§ **TO BE DONE**
Quote every line of the listing below word for word. Leave the pictures out.

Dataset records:
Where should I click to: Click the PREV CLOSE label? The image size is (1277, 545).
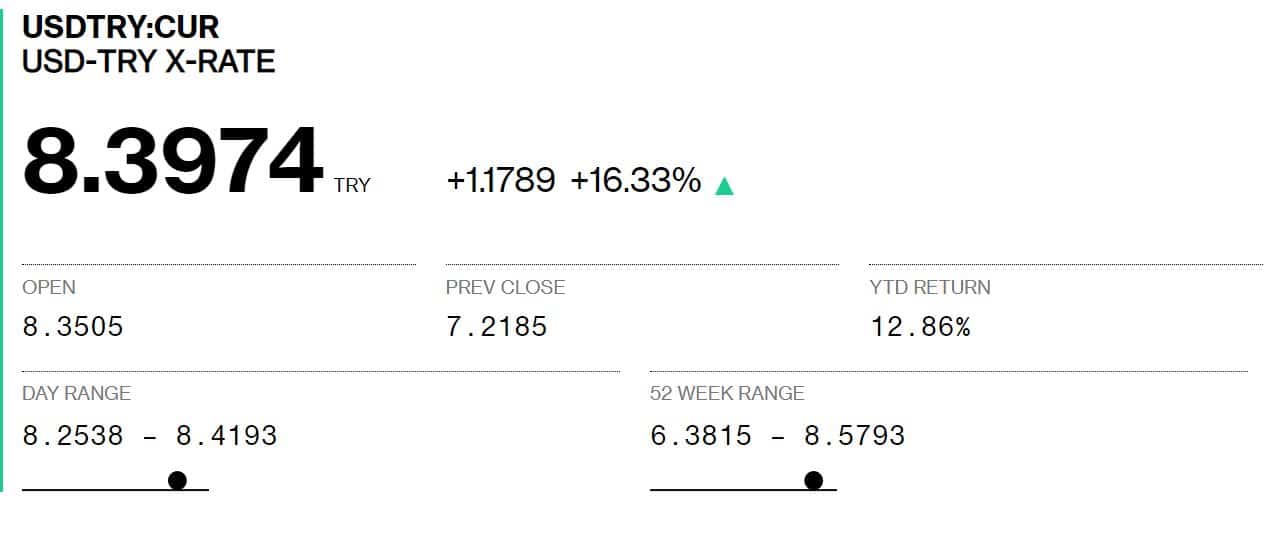[x=505, y=287]
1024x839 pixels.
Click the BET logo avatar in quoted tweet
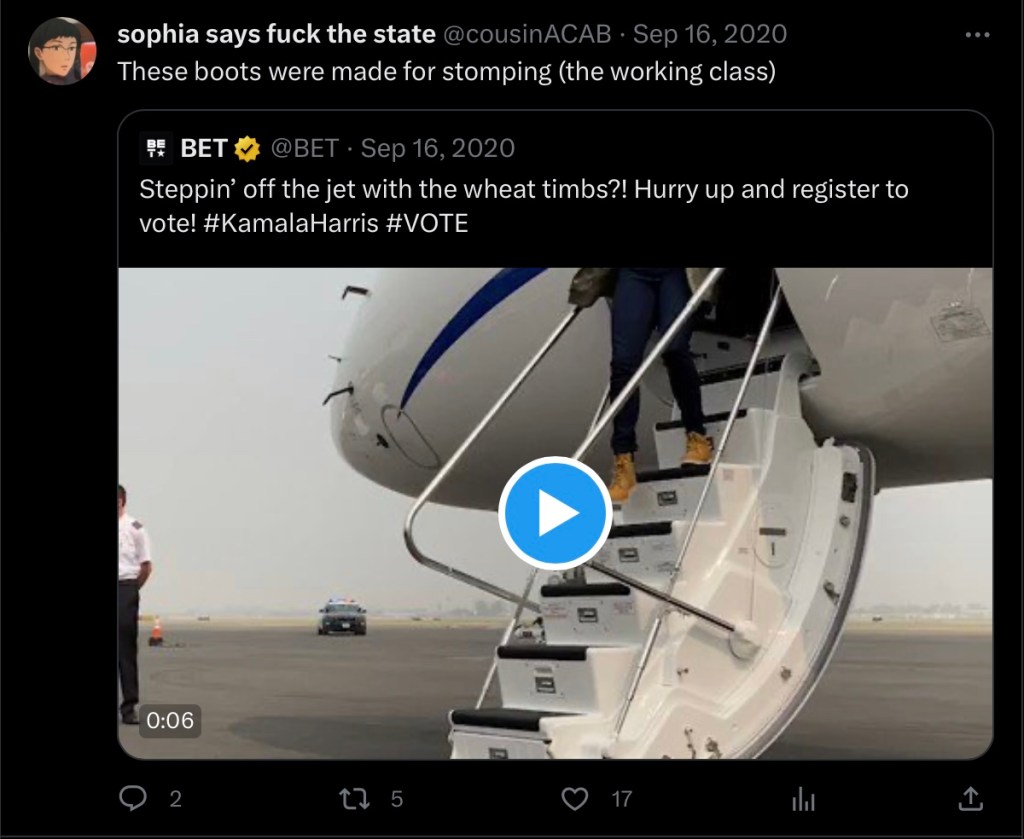coord(158,149)
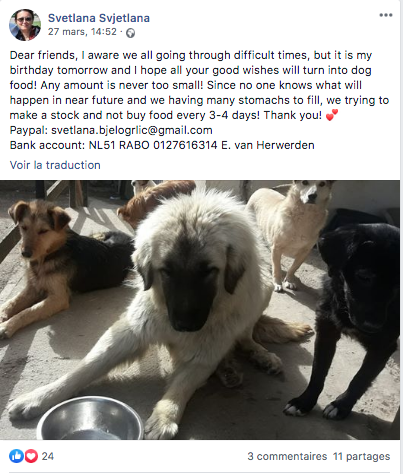Click the double hearts emoji in post
The width and height of the screenshot is (403, 474).
pos(331,115)
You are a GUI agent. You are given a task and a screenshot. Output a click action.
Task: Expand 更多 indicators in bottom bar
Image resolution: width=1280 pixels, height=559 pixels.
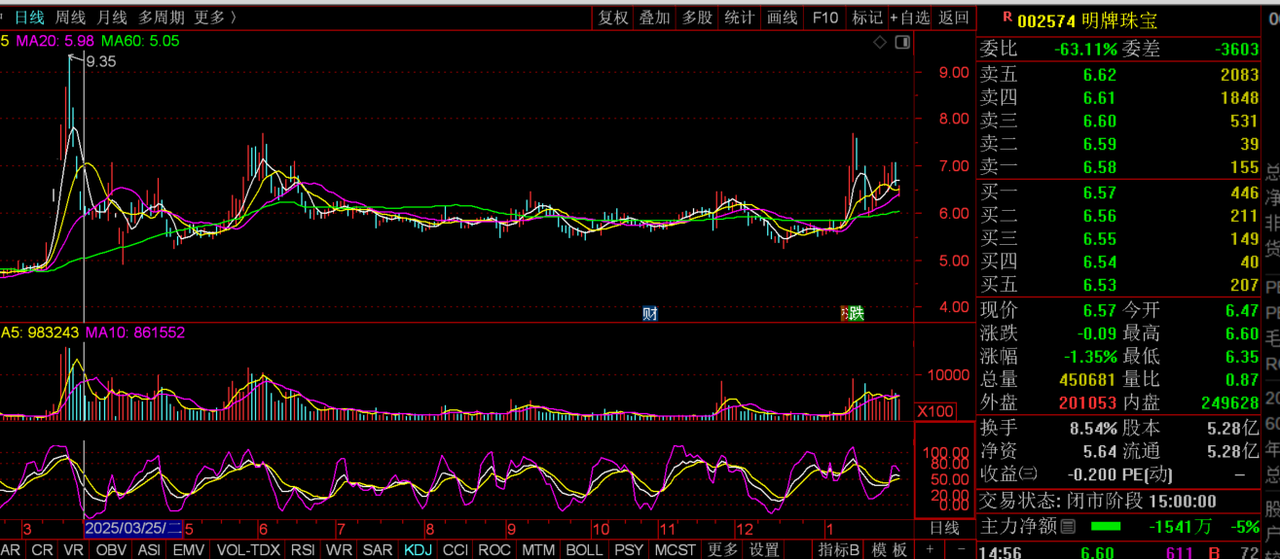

§ **SOLUTION TO THIS EXERCISE**
Where should I click to: Click the PREV CLOSE label? The image size is (1277, 545).
[x=505, y=287]
1024x839 pixels.
Click the BET logo avatar in quoted tweet
coord(158,149)
Click the double hearts emoji in post
The width and height of the screenshot is (403, 474).
pos(331,115)
You are a GUI agent. You are given a task and a screenshot. Output a click action.
Task: Expand 更多 indicators in bottom bar
Image resolution: width=1280 pixels, height=559 pixels.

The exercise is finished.